The Abandoned Wye Valley Railways
The Area
Wye Valley Journey
Brockweir Bridge: Dibden v Skirrow
Wye Valley Railway Menu

In the Beginning

The Wye Valley Railway opened on the 1st November 1876, linking the south-east Welsh towns of Chepstow and Monmouth (then both in England) via stations serving the villages of Tidenham, Tintern, St Briavels and Redbrook. The line was 14¾ miles long. At Monmouth Troy station passengers could change for trains serving the towns of Pontypool (15 miles south-west), Ross-on-Wye (10 miles further north) and, from 1883, the town of Coleford, 5 miles to the east in the Forest of Dean.

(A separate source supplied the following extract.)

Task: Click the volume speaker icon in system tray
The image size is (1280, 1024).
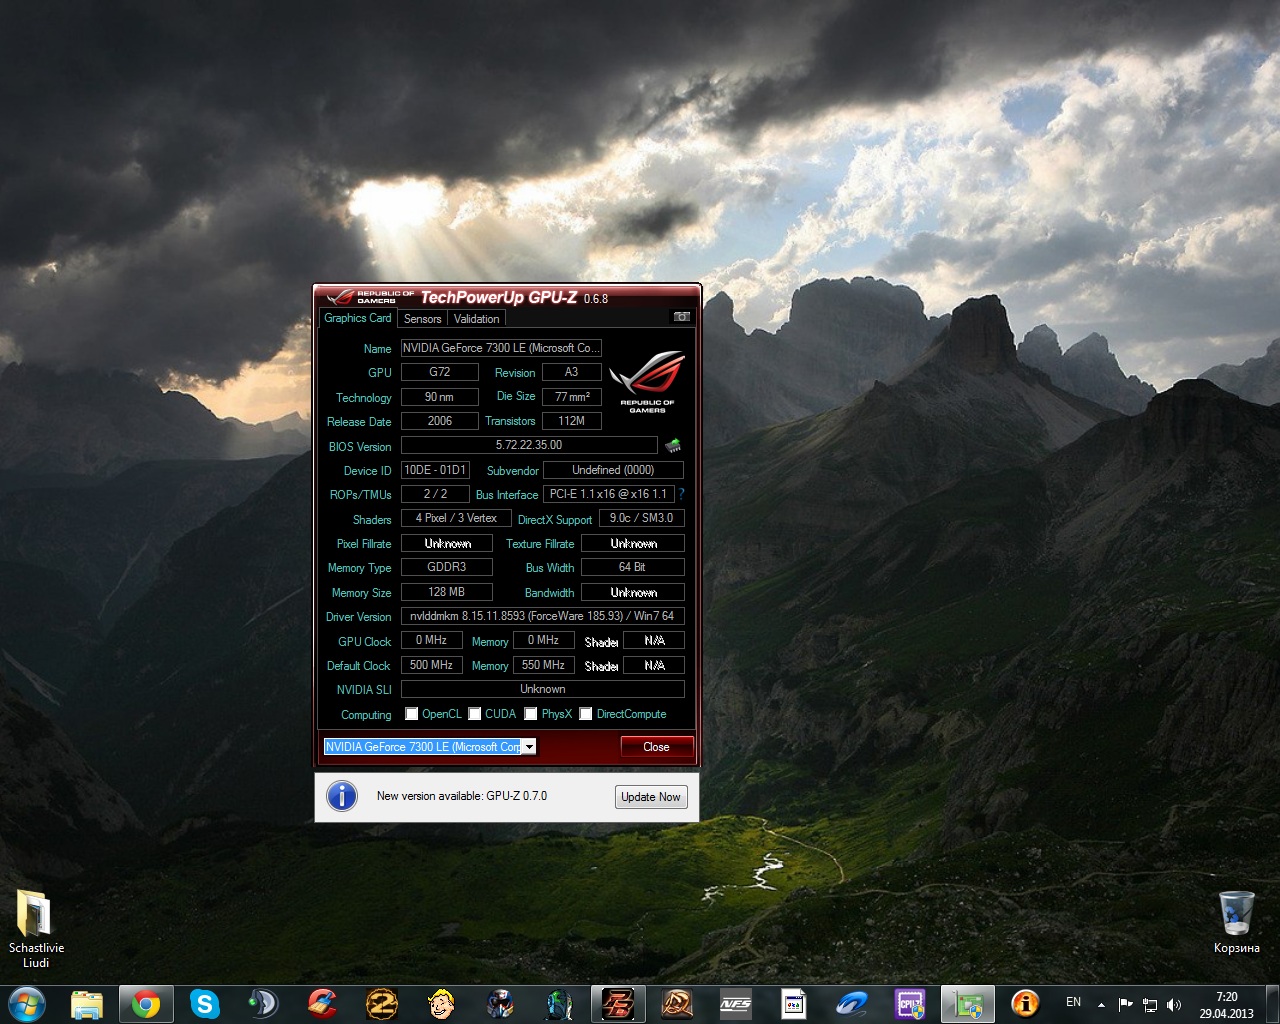Action: [1174, 1004]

Ultimately it lost large sums of money and closed to passengers in 1959. Freight followed in 1964. The continued occasional use of a miniature gauge railway at Tintern station means that the line has not quite been abandoned by rail transport but all the sections still carrying track are currently being proposed for conversion to a new cycleway.

The 1840s had seen the first of two Railway Manias - eras of massive railway building generating a gigantic unsustainable economic boom. In the aftermath of the following economic collapse permission was given for a railway to be built from Pontypool, through Usk and Monmouth, to Coleford. The Coleford, Monmouth, Usk and Pontypool Railway (CMUPR) was the first genuine railway to reach Monmouth, terminating at a small two-platform station on the outskirts of the town and under the shadow of the Gibraltar Rock.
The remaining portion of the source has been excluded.